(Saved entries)

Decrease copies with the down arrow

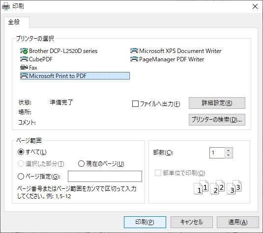[228, 155]
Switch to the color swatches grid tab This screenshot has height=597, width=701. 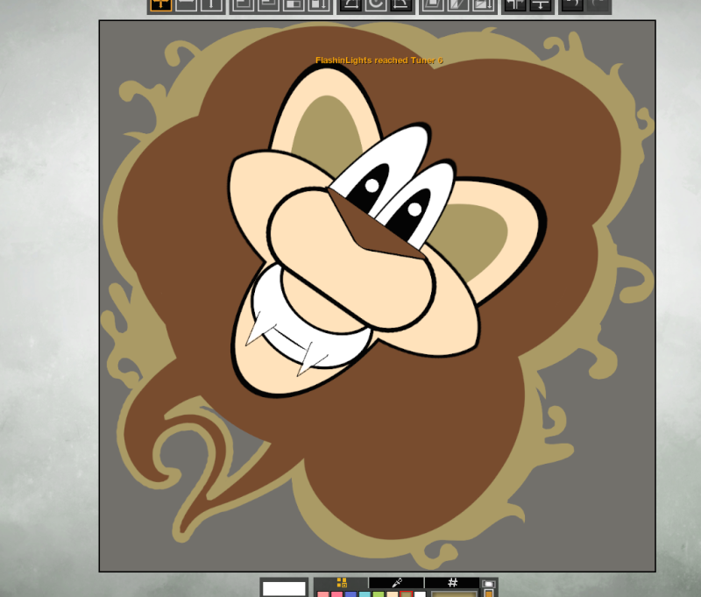(341, 582)
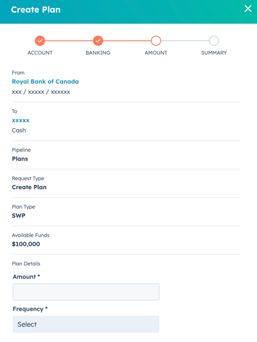Expand the Frequency Select dropdown
257x342 pixels.
point(86,324)
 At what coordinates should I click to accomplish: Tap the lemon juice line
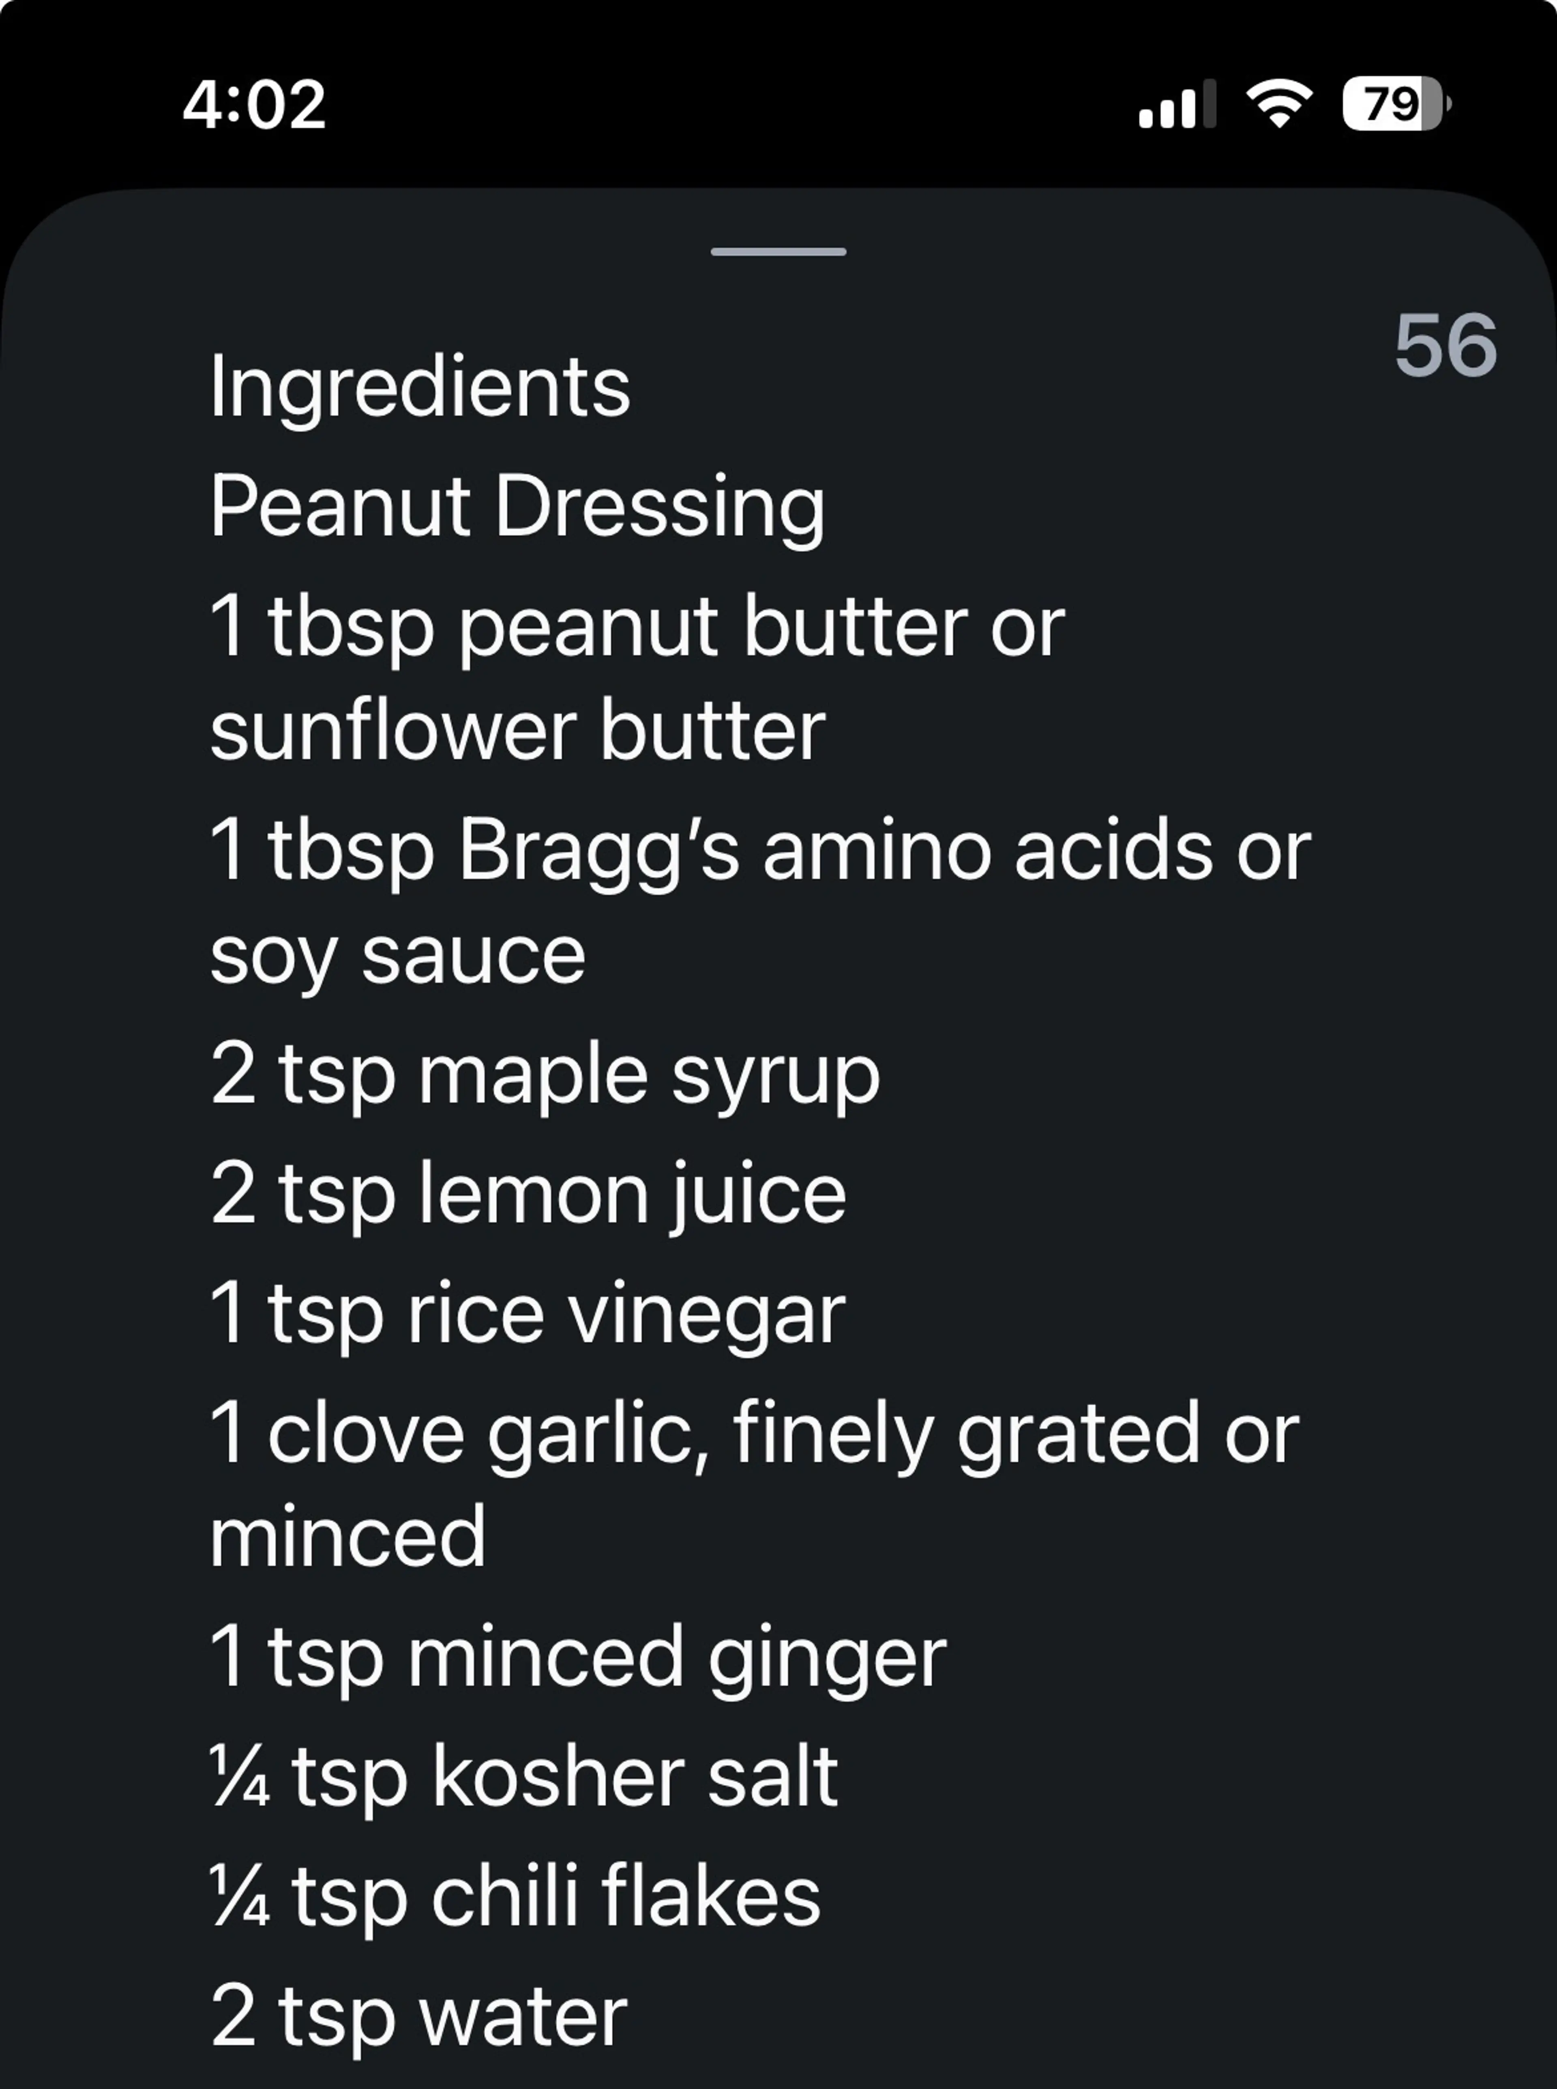(526, 1193)
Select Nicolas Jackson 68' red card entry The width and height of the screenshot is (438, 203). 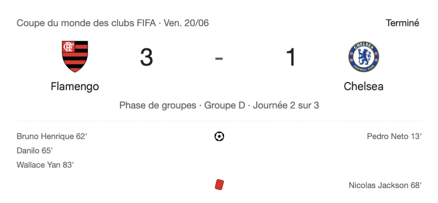click(385, 185)
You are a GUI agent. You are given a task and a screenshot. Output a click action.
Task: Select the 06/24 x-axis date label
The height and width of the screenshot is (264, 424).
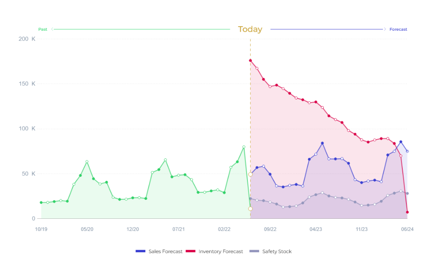[x=407, y=229]
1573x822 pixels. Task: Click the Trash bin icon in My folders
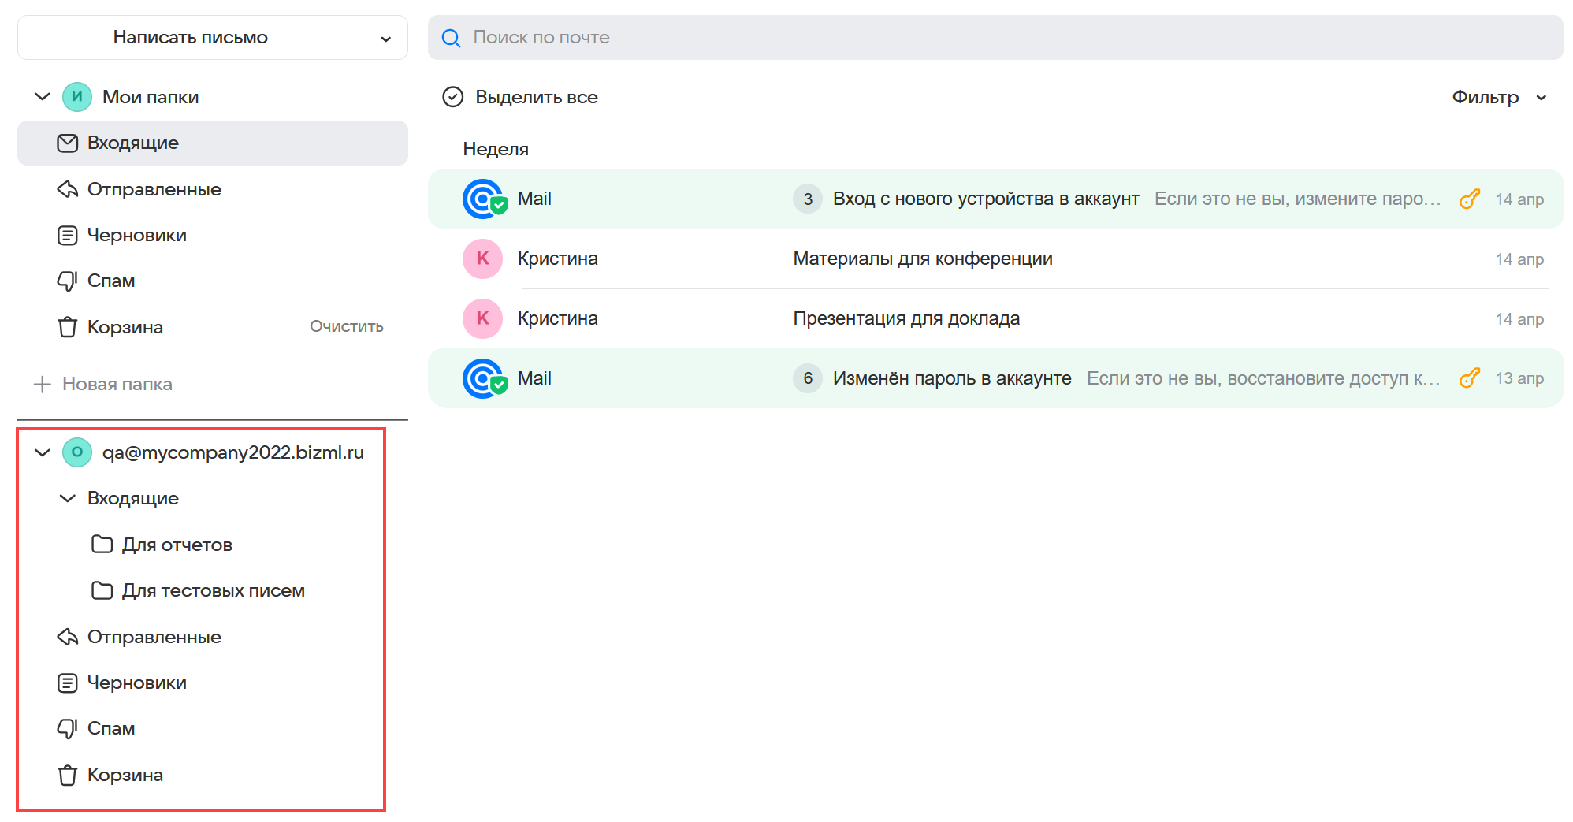[x=68, y=327]
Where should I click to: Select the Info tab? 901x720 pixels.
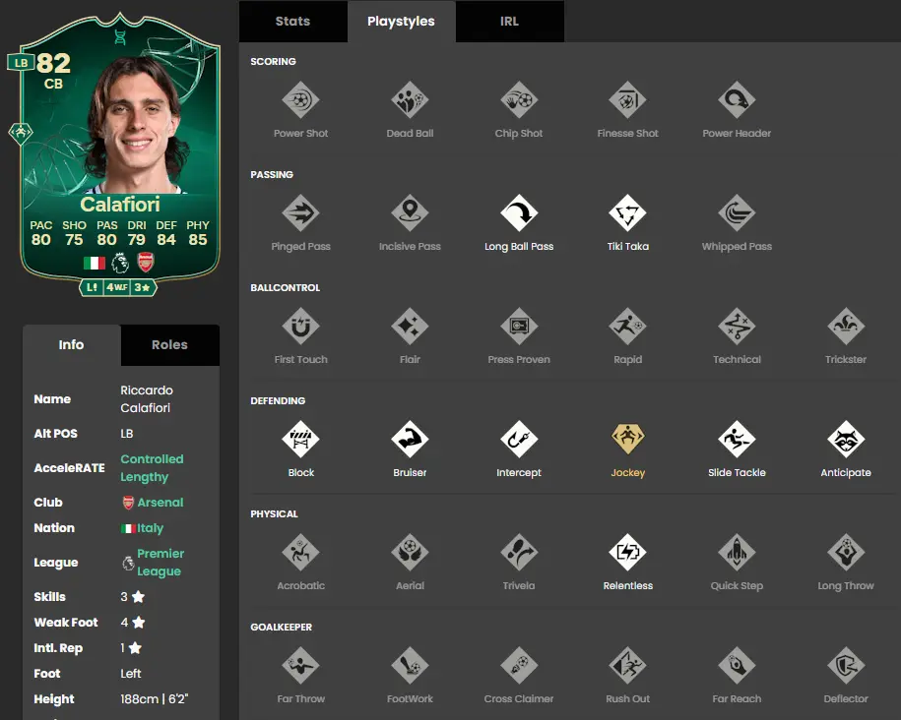[71, 344]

• _PROBLEM_:
Extract, character for character, every line from the one that holds "The height and" through the end of the entries above. Include both boundary lines and no pictures.

• _FINISHED TASK_:
The height and width of the screenshot is (264, 424).
[x=407, y=229]
1573x822 pixels. Task: Click the Trash bin icon in My folders
[x=68, y=327]
Where should I click to: Select the Info tab? 901x720 pixels.
[71, 344]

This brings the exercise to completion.